白クマ
日医白クマ通信 No.1892
2015年6月19日(金)


定例記者会見
「2025年の医療機能別必要病床数の推計結果」等に対する日医の見解

定例記者会見


 横倉義武会長並びに中川俊男副会長は、6月17日の定例記者会見で、15日に発表された「医療・介護情報の活用による改革の推進に関する専門調査会」の「第1次報告」の中に示されている「2025年の医療機能別必要病床数の推計結果」等とその報道の在り方について、日医の見解を公表した。

 冒頭、横倉会長は、「地域医療構想は、構想区域内で、必要な病床を手当てする仕組みである。手当の仕方は地域の事情によってさまざまであり、構想区域の必要病床数を全国集計することに意味はない」と指摘。「そうしたことを踏まえず、単純集計を公表したことは、医療関係者として納得できない思いである」と述べた。

 更に、報告書の公表以前に情報が流出し、一部マスコミにより、「病床10年後1割削減」「全国の病院、必要ベッド20万床減」などの見出しで報道されたことで、地域の医療現場が混乱するだけでなく、地域住民をも不安に陥れることとなり、各都道府県医師会が対応に追われている状況にあることを明らかにし、「日医としては極めて遺憾である」との意を表した。
 

定例記者会見

「医療・介護情報の活用による改革の推進に関する専門調査会第1次報告」について、具体的に問題、懸念のある部分を示しつつ、日医の考え方を説明

 続いて中川副会長は、今回の報道によって、全国の会員から多くの心配の声が寄せられており、マスメディアの影響力を感じるとしつつ、「正確な理解を得るのは簡単ではないので、事あるごとに説明していきたい」と述べた。その上で、「2025年の医療機能別必要病床数の推計結果」の「全国ベースの積上げ」で示された2025年の必要病床数は、診療行為を診療報酬の出来高点数で換算した医療資源投入量を基に医療需要を出し、それを病床稼働率で割り戻して必要病床数としたものであり、患者数に限りなく近く、急性期病床には100%急性期の患者が入っているとの仮定で出した病床数なので、現状の病床機能報告の病床数(病棟単位)等と比べることに意味はなく、すべきではないと指摘。更に、「都道府県別・医療機関所在地ベース」のデータで、在宅医療等で対応する患者数を慢性期病床と別に推計している点については、地域医療構想策定ガイドラインでは、慢性期と在宅医療の数は一体として考えることになっており、地域の実情に合わせて構想区域ごとに柔軟に策定出来ることになっていると説明。調査会がこのような資料を出すことで、間違った理解が進み、動揺が広がることに懸念を示し、「非常に恣意(しい)的な、不安を助長するような公表の仕方である」と批判した。

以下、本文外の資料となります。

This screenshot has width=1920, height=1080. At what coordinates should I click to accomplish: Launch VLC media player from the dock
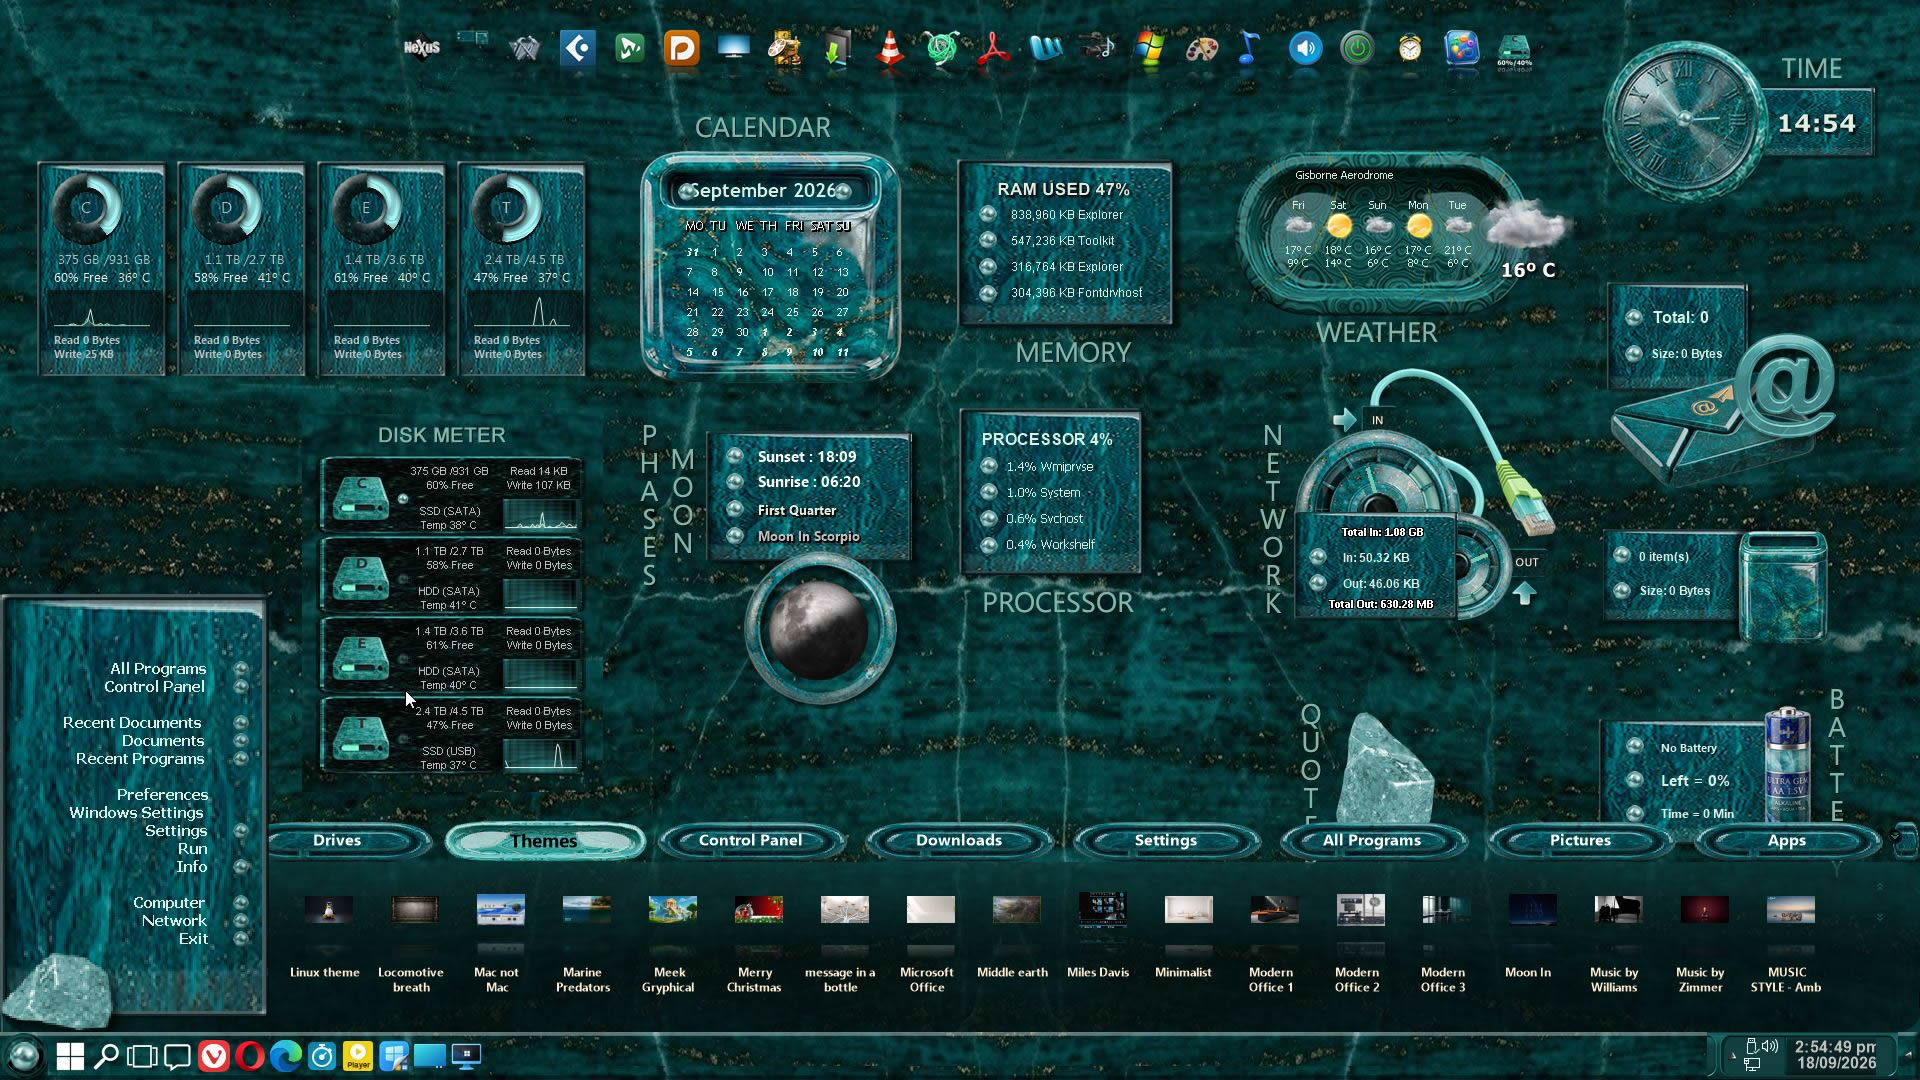pyautogui.click(x=889, y=48)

 また、同調査会が、医療・介護情報の活用方策等の調査及び検討を行うことを目的として設置されたものであるにもかかわらず、今回の報告では、医療・介護提供体制の改革そのものにまで踏み込んでいる点について、「明らかに行き過ぎである」として不快感を示した。

 更に同副会長は、具体的に問題、懸念がある部分として、(1)地域の実情を踏まえることに制限をかけていること、(2)都道府県知事の権限強化、(3)平均在院日数の更なる短縮化を求めていること、(4)診療報酬について具体的な記述があること、(5)早急に地域医療構想を策定すべきとしていること―の5点を挙げ、それぞれに対する日医の見解を説明し、正しい理解を求めた。

  (1)では、地域医療構想は、地域の実情を踏まえて策定されるべきものであると強調。また、地域差の要因を分析することは重要だが、地域差を全て否定することになってはならないとした。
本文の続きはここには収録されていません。